Her hand shaking, Nancy swatted at an errant mosquito. How quickly matters could take a turn for the worse, if not carefully overseen! Since William’s death, Mr. Kayne had spent more time than necessary with Marian. And regarding Kayne’s newfound aspirations toward the poor and downtrodden, Marian seemed to have become one of his most avid supporters. But of course she would, Nancy thought. A woman of uncertain breeding, Marian held little regard for things of value. Nancy, at least, understood the importance of heritage. She shuddered at the thought that all of William’s hard-earned wealth might be squandered for the benefit of wastrels and beggars.

As she closed her balcony door, Nancy noticed that Marian was no longer visible at her little table. It was getting late—already past eight a.m.; her neighbor had probably finished her tea.  Nancy sighed. She herself would have to go to the kitchen and brew her own, and some for Mr. Kayne as well. No doubt she’d find Lorna with her nose buried in one of those tabloids, the radio blaring some god-awful jazz tune…

“Oh Mercy!” It was Lorna’s voice, piping up the banister from downstairs. “Mercy me!”
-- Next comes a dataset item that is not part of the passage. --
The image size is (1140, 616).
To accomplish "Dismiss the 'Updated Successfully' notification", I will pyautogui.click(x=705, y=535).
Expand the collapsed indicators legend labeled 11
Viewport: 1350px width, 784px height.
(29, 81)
“Lorna? Lorna! What is it?” Nancy picked her way down the polished wood staircase to the rear parlor, her loose slippers threatening to lose their grip at every step. The kitchen was at the back of the house, connected to the formal dining room by a long, narrow hallway. As Nancy made her way across the dining room, Lorna’s moans echoed off the hallway walls, sounding hopelessly further and further away. “Lorna, for God’s sake, what’s happening?”

“Oh, Miz Nancy! Another one dead! That house is haunted for sure!” 

“Who? Who’s dead?”

“Letty Butler came to the back door! It’s Miz Marian! She just dropped and died!”

“She what?” Nancy steadied herself against the maple credenza. “Lorna, do get hold of yourself!”

“Letty called 9-1-1, but for sure it’s too late!” Lorna’s bulk appeared at the far end of the hall where it joined the kitchen, blocking out the light from the back of the house.

Nancy felt faint, a sick feeling twisting in her empty stomach. “Lorna,” she said. “Please get a grip on yourself! Perhaps she’s just fainted…”

“No, ma’am,” Lorna said. “Letty said Miz Karyn’s doin’ CPR. But it ain’t workin’! Miz Marian is gone!”

From the front of the house, there came a sharp knock at the door.